Then, when all things are under his authority, the Son will put himself under God’s authority, so that God, who gave his Son authority over all things, will be utterly supreme over everything everywhere.

The "him" is God the Father. The answer to this question is found in Phil 2:5-11 -

1. Jesus' voluntary humiliation and subjection Phil 2:5-8 Let this mind be in you which was also in Christ Jesus: Who, existing in the form of God, did not consider equality with God something to be grasped, but emptied Himself, taking the form of a servant, being made in human likeness. And being found in appearance as a man, He humbled Himself and became obedient to death— even death on a cross.

2. Jesus' elevation Phil 2:9-11 Therefore God exalted Him to the highest place and gave Him the name above all names, that at the name of Jesus every knee should bow, in heaven and on earth and under the earth, and every tongue confess that Jesus Christ is Lord, to the glory of God the Father.

Note that "every knee bowing" has not yet occurred but is still to be fulfilled.

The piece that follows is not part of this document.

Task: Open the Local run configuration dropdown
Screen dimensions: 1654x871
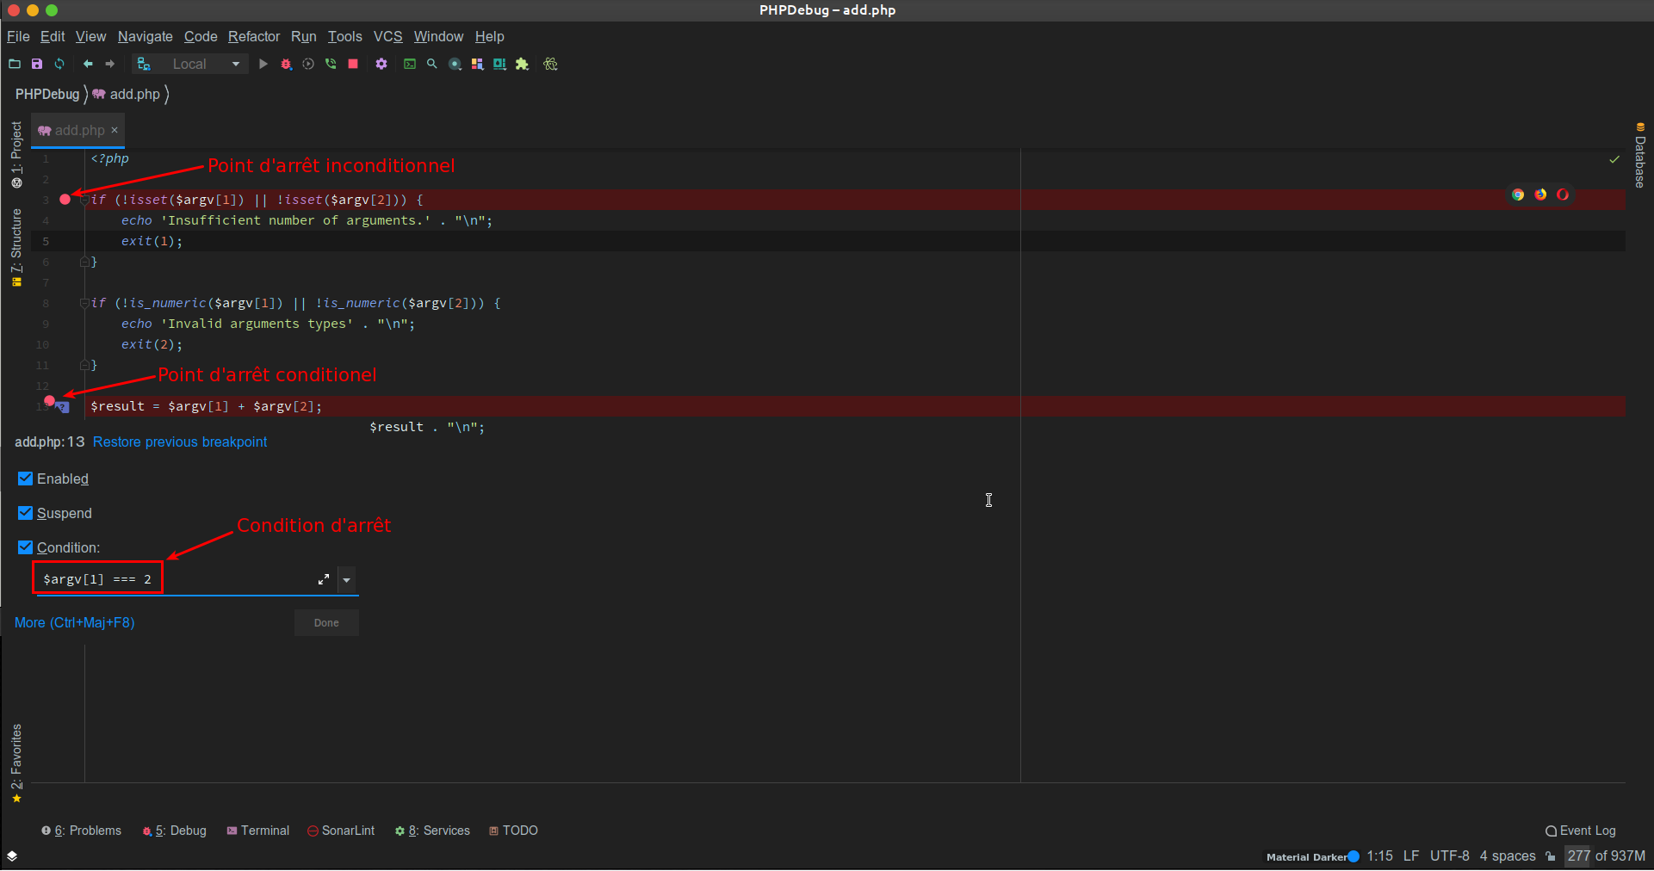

That will occur when:

  • 1 Cor 15:28 - And when all things have been subjected to Him, then the Son Himself will be made subject to Him who put all things under Him, so that God may be all in all.
  • Rev 11:16-18 - “We give thanks to You, O Lord God Almighty, the One who is and who was, because You have taken Your great power and have begun to reign. The nations were enraged, and Your wrath has come. The time has come to judge the dead and to reward Your servants the prophets, as well as the saints and those who fear Your name, both small and great— and to destroy those who destroy the earth.”

This time has not yet arrived but will occur when -

  • 1 Cor 15:23-26 - But each in his own turn: Christ the firstfruits; then at His coming, those who belong to Him. Then the end will come, when He hands over the kingdom to God the Father after He has destroyed all dominion, authority, and power. For He must reign until He has put all His enemies under His feet. The last enemy to be destroyed is death.

This will occur at Jesus' second appearing. Not even God the Father has overthrown death yet.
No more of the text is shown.